[Dataset records Boundary: Start]

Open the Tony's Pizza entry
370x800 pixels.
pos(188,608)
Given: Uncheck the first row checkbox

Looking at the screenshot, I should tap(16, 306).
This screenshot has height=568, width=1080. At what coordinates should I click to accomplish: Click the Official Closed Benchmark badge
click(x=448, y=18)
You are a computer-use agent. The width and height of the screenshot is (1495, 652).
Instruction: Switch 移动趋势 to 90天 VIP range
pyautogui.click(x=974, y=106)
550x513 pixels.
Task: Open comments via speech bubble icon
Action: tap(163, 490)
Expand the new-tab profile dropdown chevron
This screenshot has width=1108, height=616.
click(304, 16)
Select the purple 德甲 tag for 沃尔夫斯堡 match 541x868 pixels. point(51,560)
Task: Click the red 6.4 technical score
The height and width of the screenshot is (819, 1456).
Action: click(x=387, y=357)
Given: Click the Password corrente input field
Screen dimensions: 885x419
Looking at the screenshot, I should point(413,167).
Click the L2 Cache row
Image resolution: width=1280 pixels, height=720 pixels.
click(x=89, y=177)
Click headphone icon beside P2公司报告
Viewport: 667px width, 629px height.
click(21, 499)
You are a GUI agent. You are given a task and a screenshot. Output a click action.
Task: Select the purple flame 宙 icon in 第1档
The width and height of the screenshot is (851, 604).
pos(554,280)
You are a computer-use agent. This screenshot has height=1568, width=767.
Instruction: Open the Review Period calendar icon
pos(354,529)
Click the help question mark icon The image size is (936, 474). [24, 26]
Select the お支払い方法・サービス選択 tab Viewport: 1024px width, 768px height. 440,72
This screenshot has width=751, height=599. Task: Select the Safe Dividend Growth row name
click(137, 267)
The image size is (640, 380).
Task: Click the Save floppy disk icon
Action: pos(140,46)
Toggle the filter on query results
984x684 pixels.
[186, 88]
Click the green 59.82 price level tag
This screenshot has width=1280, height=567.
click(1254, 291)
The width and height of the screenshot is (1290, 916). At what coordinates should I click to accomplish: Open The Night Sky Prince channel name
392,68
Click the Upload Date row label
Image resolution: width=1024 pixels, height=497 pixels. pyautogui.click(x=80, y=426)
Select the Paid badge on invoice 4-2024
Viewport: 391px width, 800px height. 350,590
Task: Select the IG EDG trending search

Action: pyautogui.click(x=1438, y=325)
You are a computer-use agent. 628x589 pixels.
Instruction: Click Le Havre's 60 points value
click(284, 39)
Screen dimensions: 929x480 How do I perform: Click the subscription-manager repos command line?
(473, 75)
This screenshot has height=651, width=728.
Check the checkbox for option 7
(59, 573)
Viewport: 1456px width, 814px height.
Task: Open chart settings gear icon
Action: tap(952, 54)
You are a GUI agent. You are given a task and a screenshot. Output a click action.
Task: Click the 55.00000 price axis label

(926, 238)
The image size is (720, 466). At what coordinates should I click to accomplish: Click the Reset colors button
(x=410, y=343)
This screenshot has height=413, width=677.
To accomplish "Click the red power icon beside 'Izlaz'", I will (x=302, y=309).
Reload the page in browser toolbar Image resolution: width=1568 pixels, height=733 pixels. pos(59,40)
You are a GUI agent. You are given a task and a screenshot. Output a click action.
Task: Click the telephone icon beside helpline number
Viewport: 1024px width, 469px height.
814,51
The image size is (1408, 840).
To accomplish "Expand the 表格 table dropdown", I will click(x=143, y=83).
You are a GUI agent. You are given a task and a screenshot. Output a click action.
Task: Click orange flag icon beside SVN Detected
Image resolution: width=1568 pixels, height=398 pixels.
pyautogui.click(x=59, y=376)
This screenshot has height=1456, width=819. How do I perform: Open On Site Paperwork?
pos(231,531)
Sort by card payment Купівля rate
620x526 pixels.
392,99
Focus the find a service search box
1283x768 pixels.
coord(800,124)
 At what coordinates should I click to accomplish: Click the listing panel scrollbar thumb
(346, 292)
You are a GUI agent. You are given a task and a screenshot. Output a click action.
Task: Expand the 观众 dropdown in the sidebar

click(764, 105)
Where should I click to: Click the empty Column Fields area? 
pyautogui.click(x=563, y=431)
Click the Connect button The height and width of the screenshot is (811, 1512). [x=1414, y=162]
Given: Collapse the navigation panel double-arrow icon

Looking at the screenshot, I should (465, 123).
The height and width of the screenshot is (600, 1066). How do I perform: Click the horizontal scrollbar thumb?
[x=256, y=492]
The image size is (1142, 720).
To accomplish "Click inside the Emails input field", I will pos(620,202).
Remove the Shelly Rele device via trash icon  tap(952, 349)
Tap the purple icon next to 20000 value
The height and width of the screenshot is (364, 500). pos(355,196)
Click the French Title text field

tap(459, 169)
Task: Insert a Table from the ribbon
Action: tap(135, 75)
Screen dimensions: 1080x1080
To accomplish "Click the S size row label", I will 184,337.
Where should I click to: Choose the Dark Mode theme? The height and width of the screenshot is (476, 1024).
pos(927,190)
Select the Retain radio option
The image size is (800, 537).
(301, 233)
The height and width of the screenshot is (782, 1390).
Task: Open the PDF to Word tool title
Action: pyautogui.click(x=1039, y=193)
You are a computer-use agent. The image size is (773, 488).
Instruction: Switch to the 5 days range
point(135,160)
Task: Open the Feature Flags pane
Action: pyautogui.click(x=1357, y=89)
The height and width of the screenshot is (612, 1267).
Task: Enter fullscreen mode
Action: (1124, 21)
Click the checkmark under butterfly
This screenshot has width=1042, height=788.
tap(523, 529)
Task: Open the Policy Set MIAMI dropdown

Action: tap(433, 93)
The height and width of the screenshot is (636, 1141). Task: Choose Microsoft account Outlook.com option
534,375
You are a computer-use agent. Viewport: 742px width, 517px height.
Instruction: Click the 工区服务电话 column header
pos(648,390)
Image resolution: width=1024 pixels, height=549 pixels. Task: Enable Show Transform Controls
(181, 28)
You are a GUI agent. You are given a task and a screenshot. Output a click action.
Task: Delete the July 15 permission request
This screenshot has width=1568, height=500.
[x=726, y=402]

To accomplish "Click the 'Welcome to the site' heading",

[Dataset records Boundary: End]

About this task →
Reprint exactly the lines above that start at the one with "Check the checkbox for option 7" and end at the one with "Click the Connect", keeping both and adding none.

Solution to this exercise →
Check the checkbox for option 7
(59, 573)
Viewport: 1456px width, 814px height.
Task: Open chart settings gear icon
Action: tap(952, 54)
You are a GUI agent. You are given a task and a screenshot. Output a click action.
Task: Click the 55.00000 price axis label

(926, 238)
The image size is (720, 466). At what coordinates should I click to accomplish: Click the Reset colors button
(x=410, y=343)
This screenshot has height=413, width=677.
To accomplish "Click the red power icon beside 'Izlaz'", I will (x=302, y=309).
Reload the page in browser toolbar Image resolution: width=1568 pixels, height=733 pixels. pos(59,40)
You are a GUI agent. You are given a task and a screenshot. Output a click action.
Task: Click the telephone icon beside helpline number
Viewport: 1024px width, 469px height.
814,51
The image size is (1408, 840).
To accomplish "Expand the 表格 table dropdown", I will click(x=143, y=83).
You are a GUI agent. You are given a task and a screenshot. Output a click action.
Task: Click orange flag icon beside SVN Detected
Image resolution: width=1568 pixels, height=398 pixels.
pyautogui.click(x=59, y=376)
This screenshot has height=1456, width=819. How do I perform: Open On Site Paperwork?
pos(231,531)
Sort by card payment Купівля rate
620x526 pixels.
392,99
Focus the find a service search box
1283x768 pixels.
coord(800,124)
 At what coordinates should I click to accomplish: Click the listing panel scrollbar thumb
(346, 292)
You are a GUI agent. You are given a task and a screenshot. Output a click action.
Task: Expand the 观众 dropdown in the sidebar

click(764, 105)
Where should I click to: Click the empty Column Fields area? 
pyautogui.click(x=563, y=431)
Click the Connect button The height and width of the screenshot is (811, 1512). [x=1414, y=162]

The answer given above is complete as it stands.